Hardin only lived in the dugout for two years. He developed his ranch into a multi-thousand acre ranch on which oil was discovered. He became a multi-millionaire and president of two banks.

In Texas, dugouts there were other unwelcome guests. East of the Pecos there were rattlesnakes. west of the Pecos, scorpions and tarantulas liked to move in. In Texas, Oklahoma, and New Mexico, a common variation on the dugout was the "half-dugout," a structure dug into the ground, but having short walls with a conventional roof of shingles, sod, or thatch.


Cowboy Photographer Erwin E. Smith in door of Lee-Scott Cattle Company line camp Half-Dugout, upper Texas Panhandle, 1908. Since Smith is in the doorway, the photo was probably taken by George Pattullo. See Pattullo, George: "Glimpses of Cowboy Life in Texas," Photo-Era Magazine, June 1908, p. 288.

The above line camp was allegedly the first headquarters for the cattle company. A number of other cattle companies used dugouts for initial headquarters including the Matador, the RO, the LIT, and a predecessor of the Mill Iron. The Lee-Scott Cattle Company spread out over four counties in Texas and New Mexico along the Canadian. The company also maintained a unit in Montana near the Yellowstone. In 1886, the company trailed some 3,000 head to Montana. The drive required 300 saddle horses for 40 men. Earlier that year, four L S cowboys were killed in the "Big Fight" in Tascosa. See Lusk.

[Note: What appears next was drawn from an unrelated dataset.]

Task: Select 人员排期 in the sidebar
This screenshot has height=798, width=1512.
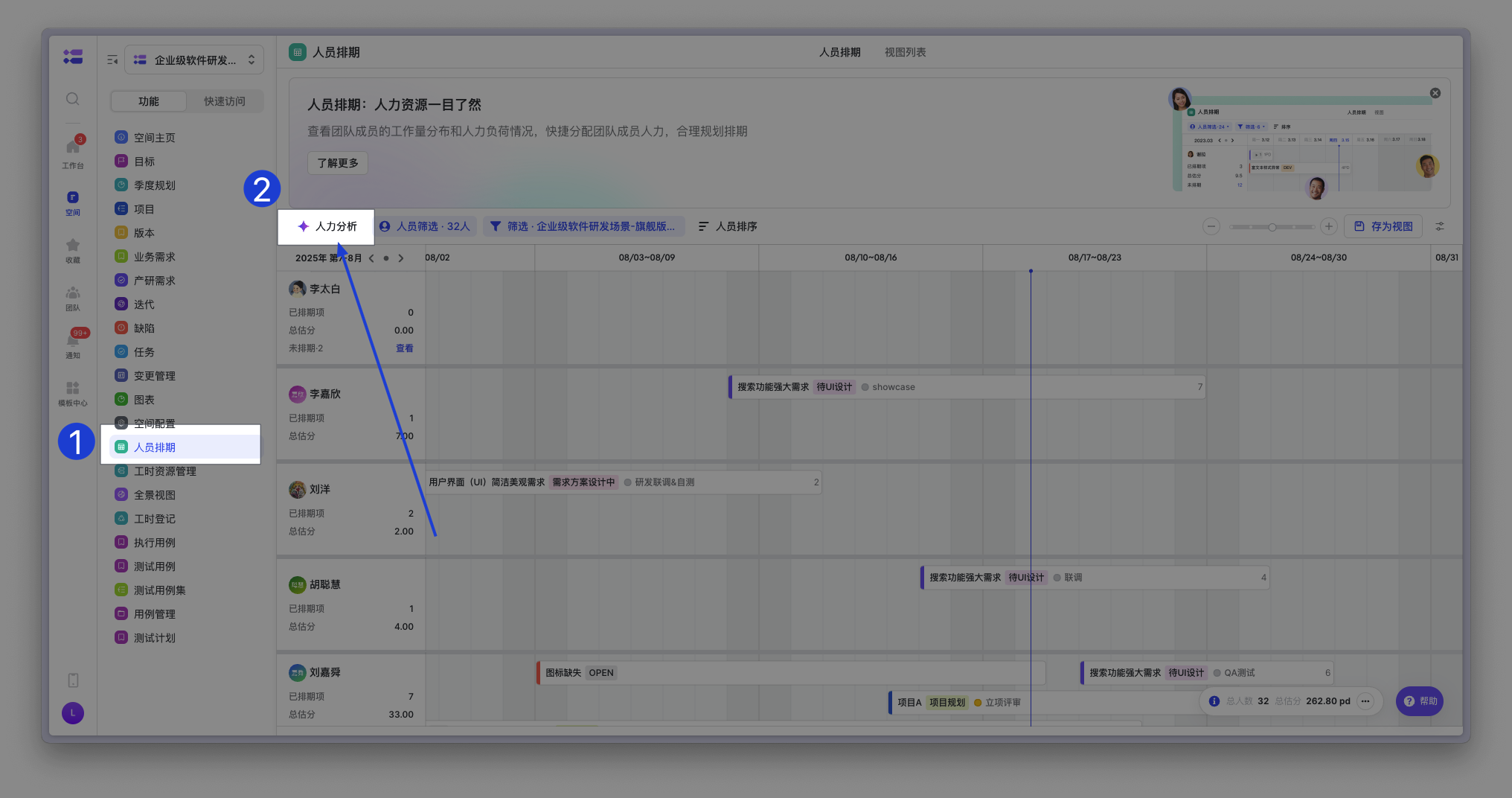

On the plains, generally the half-dugout would be five to seven feet deep and eight or ten feet wide. The walls above ground notmally would be about two feet high allowing windows for light and ventilation; these were closed with either shutters or sashes. The L S was famed for having introduced Angus cattle west of the Mississippi. For a short period it had a unit near the Yellowstone River in Montana.


Remains of thatch-roofed half-dugout in Minnesota, approx 1898. Photo by William Henry Jackson.

Dugouts were generally found west of the area in which soddies were common. Possibly becasue of the presence of the greater availability of stone and wood which was generally needed to support the walls and roof of the structure..


Thornburgh Dugout, 15 miles southeast of Wright, Campbell County, Wyoming.

The above dugout was apparently constructed by Jack Thornburgh in the early 1920's Because of the remains of a privy nearby, it is believed that it was used as a place of residence for a short while.


Interior Thornburgh Dugout, Campbell County.

Examples constructed of stone continue to exist, often used as root cellars. Soddies, however, unless protected by a shingled roof and plaster, erode away. and rarly last more than several years.